ACTIVITY: Without omitting anything, return the records precisely as given.

SOURCE MATERIAL:
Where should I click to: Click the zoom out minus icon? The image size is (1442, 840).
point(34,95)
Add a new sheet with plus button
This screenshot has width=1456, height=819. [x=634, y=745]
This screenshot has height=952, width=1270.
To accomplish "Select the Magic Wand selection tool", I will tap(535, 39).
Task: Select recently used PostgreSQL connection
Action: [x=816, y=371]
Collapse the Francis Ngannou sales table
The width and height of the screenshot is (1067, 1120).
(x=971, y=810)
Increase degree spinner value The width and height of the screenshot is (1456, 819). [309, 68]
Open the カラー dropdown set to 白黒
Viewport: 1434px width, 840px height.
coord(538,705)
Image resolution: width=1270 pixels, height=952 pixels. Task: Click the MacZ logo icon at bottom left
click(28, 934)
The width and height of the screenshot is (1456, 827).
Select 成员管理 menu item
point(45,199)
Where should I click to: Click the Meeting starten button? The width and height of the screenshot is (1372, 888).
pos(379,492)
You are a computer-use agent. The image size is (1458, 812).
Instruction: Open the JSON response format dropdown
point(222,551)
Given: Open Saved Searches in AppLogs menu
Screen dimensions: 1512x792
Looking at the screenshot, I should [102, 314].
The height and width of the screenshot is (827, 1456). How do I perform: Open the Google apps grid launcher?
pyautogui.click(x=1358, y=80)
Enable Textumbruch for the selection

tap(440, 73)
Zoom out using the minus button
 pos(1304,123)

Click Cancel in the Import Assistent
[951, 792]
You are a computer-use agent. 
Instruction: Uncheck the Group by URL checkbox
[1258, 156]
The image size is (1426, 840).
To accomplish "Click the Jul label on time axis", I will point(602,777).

SOLUTION TO THIS TASK:
Where should I click to: Click the zoom out minus icon? The image size is (1442, 840).
point(34,95)
Add a new sheet with plus button
This screenshot has width=1456, height=819. [x=634, y=745]
This screenshot has height=952, width=1270.
To accomplish "Select the Magic Wand selection tool", I will tap(535, 39).
Task: Select recently used PostgreSQL connection
Action: [x=816, y=371]
Collapse the Francis Ngannou sales table
The width and height of the screenshot is (1067, 1120).
(x=971, y=810)
Increase degree spinner value The width and height of the screenshot is (1456, 819). [309, 68]
Open the カラー dropdown set to 白黒
Viewport: 1434px width, 840px height.
coord(538,705)
Image resolution: width=1270 pixels, height=952 pixels. Task: Click the MacZ logo icon at bottom left
click(28, 934)
The width and height of the screenshot is (1456, 827).
Select 成员管理 menu item
point(45,199)
Where should I click to: Click the Meeting starten button? The width and height of the screenshot is (1372, 888).
pos(379,492)
You are a computer-use agent. The image size is (1458, 812).
Instruction: Open the JSON response format dropdown
point(222,551)
Given: Open Saved Searches in AppLogs menu
Screen dimensions: 1512x792
Looking at the screenshot, I should [102, 314].
The height and width of the screenshot is (827, 1456). How do I perform: Open the Google apps grid launcher?
pyautogui.click(x=1358, y=80)
Enable Textumbruch for the selection

tap(440, 73)
Zoom out using the minus button
 pos(1304,123)

Click Cancel in the Import Assistent
[951, 792]
You are a computer-use agent. 
Instruction: Uncheck the Group by URL checkbox
[1258, 156]
The image size is (1426, 840).
To accomplish "Click the Jul label on time axis", I will point(602,777).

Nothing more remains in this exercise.